Lewat sebuah memorandum kepada Menteri Luar Negeri Rex Tillerson, Trump memutuskan menunda pemindahan hingga enam bulan ke depan. 

Rencana pemindahan kedubes ini sudah dimulai sejak 1995. "Untuk melindungi kepentingan nasional AS, pemindahan ditunda hingga enam bulan ke depan," tulis Trump. 

Kementerian Luar Negeri AS telah mengeluarkan travel warning untuk Tepi Barat dan Kota Tua Yerusalem.

Keputusan Trump memicu reaksi keras dari Palestina.
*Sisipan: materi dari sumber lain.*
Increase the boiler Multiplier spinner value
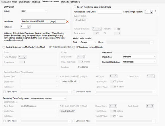The width and height of the screenshot is (165, 126). click(x=29, y=26)
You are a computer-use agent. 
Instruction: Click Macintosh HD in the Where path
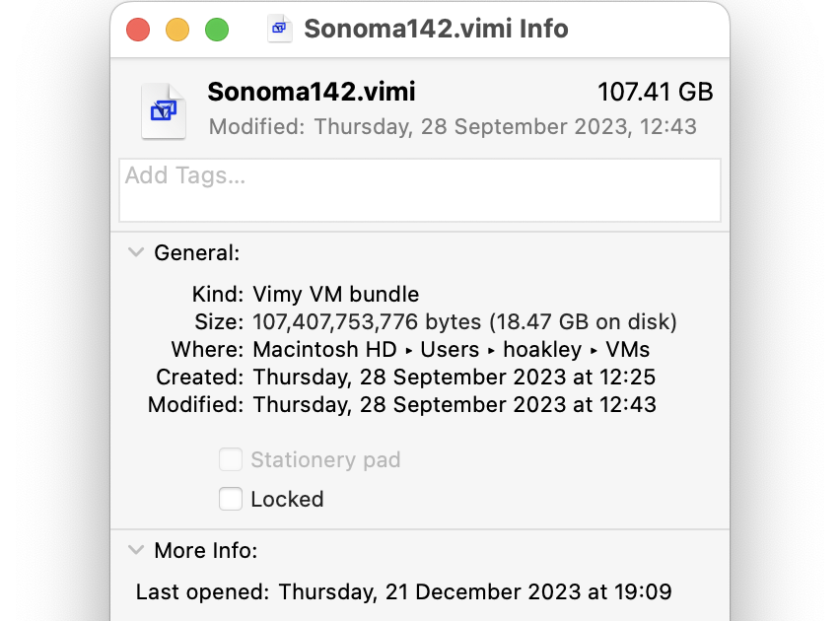(324, 349)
Presiden Palestina Mahmoud Abbas menegaskan pengumuman Trump melanggar seluruh aturan internasional dan resolusi bilateral.
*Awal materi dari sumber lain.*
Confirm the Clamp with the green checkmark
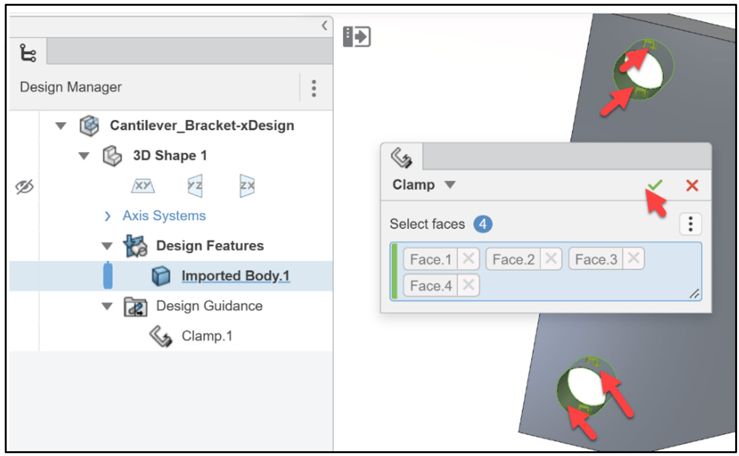 656,185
"Deklarasi ini tidak akan memberikan legitimasi apapun terhadap Israel. Yerusalem adalah ibu kota abadi dari Palestina," tegasnya.

Baca: Presiden Abbas: Yerusalem Ibu Kota Abadi Palestina

Kesalahan Terbesar

Sekretaris Jenderal Organisasi Pembebasan Palestina (PLO), Saeb Erekat, menyebut langkah terbaru ini sebagai kesalahan terbesar Trump. Ia menilai pengakuan Yerusalem telah merusak kemungkinan solusi dua negara.

"Alih-alih mendorong semua kubu untuk duduk bersama, dia malah mendikte dan melakukan hal ini," ungkap Erekat, yang juga kepala tim negosiator Palestina.

Trump menegaskan mengaku Yerusalem sebagai ibu kota Israel adalah "pengakuan dari sebuah kenyataan" dan merupakan langkah tepat.

Pejabat Gedung Putih mengakui keputusan Trump berimbas pada proses perdamaian Palestina dan Israel. Namun, AS juga menyebut keputusan Trump justru membantu proses perdamaian itu untuk jangka panjang.